So this year she intends to caucus -- and caucus for a Democrat.

"There's so much riding on this," Bull said this week as she waited for John Edwards to appear at a rally inside the ornate Temple for the Performing Arts in Des Moines. "I'm looking for some change."

Bull stood quietly on the side as steelworkers in bright T-shirts waved signs and chanted, "We love Elizabeth! We love John! We want to see them on the White House lawn!"

She never took off her winter coat as perhaps 300 people strolled into the hall along with a sizeable media contingent on hand to assess Edwards's strength against Sens. Barack Obama and Hillary Clinton.

Polls continue to show a persistently close race, with Edwards always slightly behind the other two, with plenty of Iowans still unsure.

Bull considers Obama likable but unseasoned and Clinton too abrasive. Edwards, though, comes across as "just more personally for the people." She showed up to watch him, hoping to walk out the door a committed supporter, her decision at long last made.

As the spirited piped-in music stopped and the speeches began, Bull was excited to see Elizabeth Edwards and Mari Culver, the wife of Iowa Gov. Chet Culver, climb onstage. Culver, a lawyer and women's advocate, called Edwards a candidate who can win "not just the caucuses, but the general election, too."

Bull smiled and quietly applauded, still wearing her woolen gloves.

So far, so good.

Her support was there for the taking as Edwards took the stage, looking and sounding upbeat, wearing a dark suit and pale blue tie in place of his usual faded campaign trail jeans. Early in his 15-minute speech, which was repeatedly interrupted by cheers from the faithful, she was feeling encouraged.

But then Edwards amped up his populist attacks on big business. He told how he was the right man for what he predicted would be an "epic fight." He said, in a familiar line from his stump speech, that only a tough president can stand up to drug companies, insurance companies, defense contractors and their lobbyists.

"When they give up their power," he called out, "is when we take their power away from them!"

He went on to tell of a lesson he learned from his millworker father when Johnny Edwards, then 4 or 5 years old, came home bloody from a playground fight.
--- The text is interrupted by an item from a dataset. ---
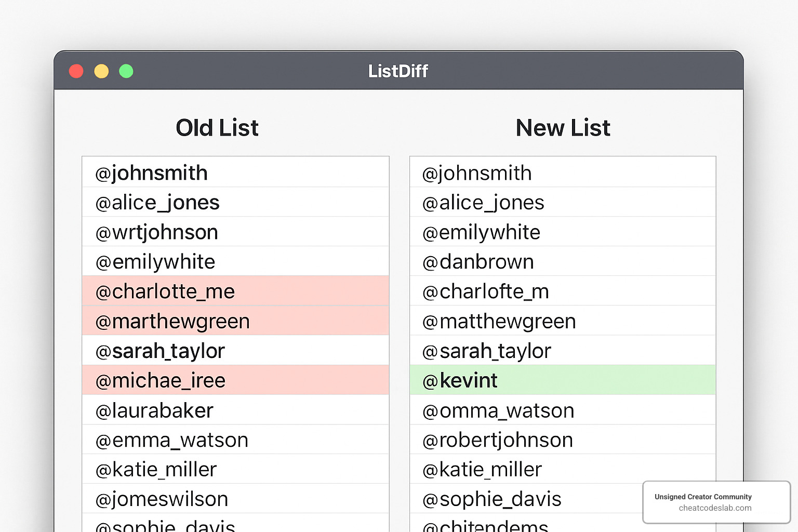Click @wrtjohnson in the Old List
The width and height of the screenshot is (798, 532).
click(x=156, y=232)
His father told him not to start any fights, but not to "ever, ever run away from a fight."

"I want you to go out there tomorrow," the father told the teary-eyed boy, "and I want you to find that kid who kicked your butt. I want you to kick his butt. I want you to fight with everything you've got."
And that's where Edwards lost Bull.

To her ear, and to her sense of how to make progress, the skilled former trial lawyer sounded too pugnacious. She echoed a view frequently spoken from one segment of a divided electorate this campaign season that going toe-to-toe is not the right approach.

"I'm not angry. I'm not against corporate America. My kids work for Intel. It's important what they're doing," Bull explained as the crowd filed into the bright 26-degree afternoon. "I'd be interested to see if the other candidates have a little more willingness to work together."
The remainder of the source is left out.